1. Vulnerable Point:
   https://amritdemo.piramalswasthya.org/tmapi-v1.0/registrar/registrarBeneficaryRegistrationNew
2. Observation / Description: Cross-Origin Resource Sharing (CORS) is an HTTP-header based mechanism that allows a server to indicate any other origins (domain, scheme, or port) than its own from which a browser should permit loading of resources. CORS also relies on a mechanism by which browsers make a “preflight” request to the server hosting the cross-origin resource, in order to check that the server will permit the actual request. In that preflight, the browser sends headers that indicate the HTTP method and headers that will be used in the actual request.

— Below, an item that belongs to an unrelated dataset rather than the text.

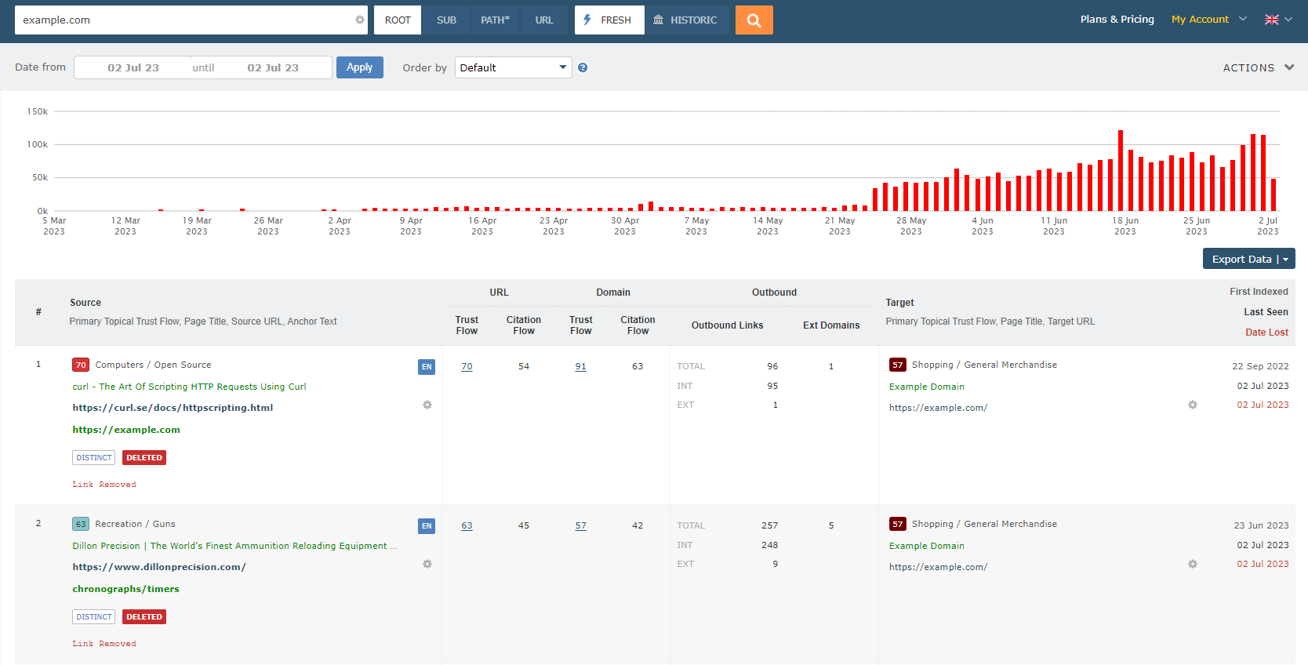Screen dimensions: 1308x665
Task: Click the orange search magnifier button
Action: pyautogui.click(x=754, y=20)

3. Impact: The risk here is that a web client can put any value into the Origin request HTTP header in order to force web application to provide it the target resource content. In the case of a Browser web client, the header value is managed by the browser but another “web client” can be used (like Curl/Wget/Burp suite/…) to change/override the “Origin” header value. For this reason it is not recommended to use the Origin header to authenticate requests as coming from your site.
4. Recommendation:
   To mitigate the risk of CORS, we always recommend whitelisting your Access-Control-Allow-Origin instead of wildcarding. Using a wildcard prefix such as *.yoursite.com makes it more difficult for the attackers given they would need to find a vulnerability (such as cross-site scripting or cross-site request forgery) to issue the cross-origin request. However, it is frowned upon because it does not provide the critical need-to-know security control. With whitelisting, the scope of your Access-Control-Allow-Origin will be limited to only the sites that deal directly with your primary site or API and exclude any of your sites that do not.
5. Recommendation Solution:
   CORS (Cross-Origin Resource Sharing) error occurs when a web application running in one domain (origin) tries to access resources from a different domain. This is a security mechanism implemented by web browsers to prevent unauthorized access to sensitive data.
   When you are integrating with another system using an open API, the API server may be configured to only allow requests from specific domains or origins. If your application is not on the list of allowed origins, the API server will reject the request and return a CORS error.
   To solve this issue, you need to configure your server to allow requests from the domain that your application is hosted on. This can be done by adding the appropriate CORS headers to the API response. Alternatively, you can use a proxy server to make the API request on behalf of your application, which will bypass the CORS restrictions.